Hi Aija, Take a look at the Apache Software Foundation's notes on compatibility for CC BY: https://www.apache.org/legal/resolved.html#category-b The short version is that they consider CC BY compatible for including in Apache 2.0 licensed codebases, but view it as different enough to be worth some caution, and specifically: - they only include CC BY code in binary form (which doesn't make any sense here, since there is no binary form for the DMTF data files) - they provide a prominent notice of the different licensing for any files under CC BY What this means for you is that your current method of having the users download and install the files manually is totally fine with a CC BY license, it grants all the permissions the users need. You could also set up some tools to automatically download and install the files as part of the sushy installation process, as we talked about earlier in this email thread, and that would be totally fine with a CC BY license. Committing the DMTF files to a sushy git repository is more complicated, and while it may be fine, it's more of a legal gray area, so Mark Radcliffe would need to review and determine whether OpenStack Foundation can do that, and if so what additional notices or limitations should be applied to those files (similar to how the Apache Software Foundation requires the prominent notice, etc). The reason no CC licenses appear on the OSI approved list is that the OSI only reviews open source software licenses, and the CC licenses aren't for software, they're for content (like images, text, data, etc). Some CC licenses are compatible with some OSI approved software licenses. Allison On 08/13/2018 02:57 PM, mail@clusums.eu wrote:
Hi,
DMTF is looking at CC BY. Is that OK? It allows commercial use.

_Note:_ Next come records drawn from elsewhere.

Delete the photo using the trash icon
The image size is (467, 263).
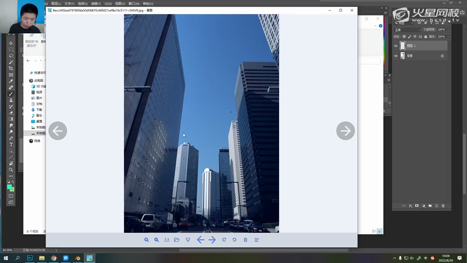(245, 240)
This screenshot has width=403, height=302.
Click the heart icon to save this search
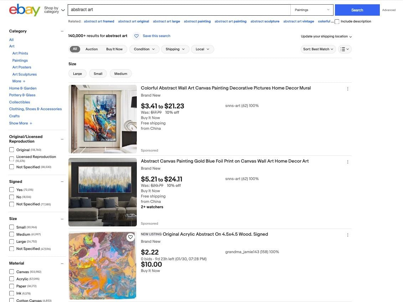(x=136, y=36)
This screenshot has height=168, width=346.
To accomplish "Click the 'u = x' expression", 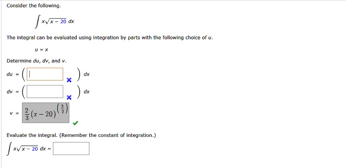I will click(x=42, y=50).
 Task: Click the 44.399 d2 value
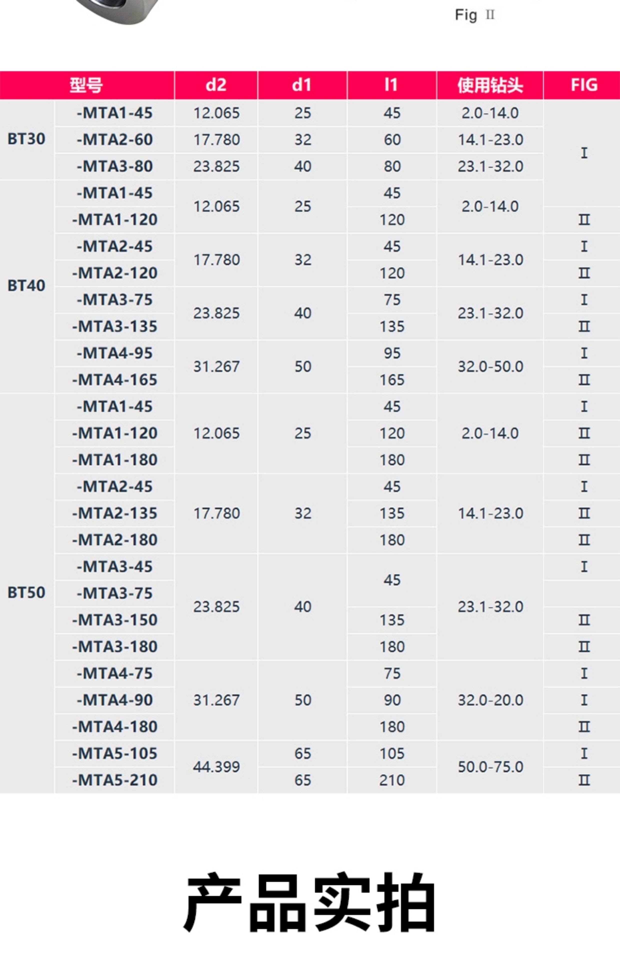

When I'm looking at OSI approved licenses[1], CC does not come up. Is there a reason why?
And about the file inclusion - FYI, in current version users will have to download the files themselves and configure sushy to the location where they are downloaded. This is not very user-friendly, and in future we might look at improving this somehow given that we also cannot always rely on users having access to the Internet during installation to download the files automatically. But for now this is how it will work.
Regards,
Aija
[1] https://opensource.org/licenses/alphabetical
On 07/30/2018 06:25 PM, Allison Randal wrote:
Well, documents are copyrighted just like code, so DMTF would need to say what license they're releasing the documents under. Creative Commons licenses are popular for documents and data. Some Creative Commons licenses are compatible with Apache 2.0 (make sure it isn't one of the "Non-Commercial" variants).
You're still better off having users download the DMTF files separately. And, no matter how the users get the files, DMTF needs to release the files under some form of open content or open data license, so the users have permission to use the files.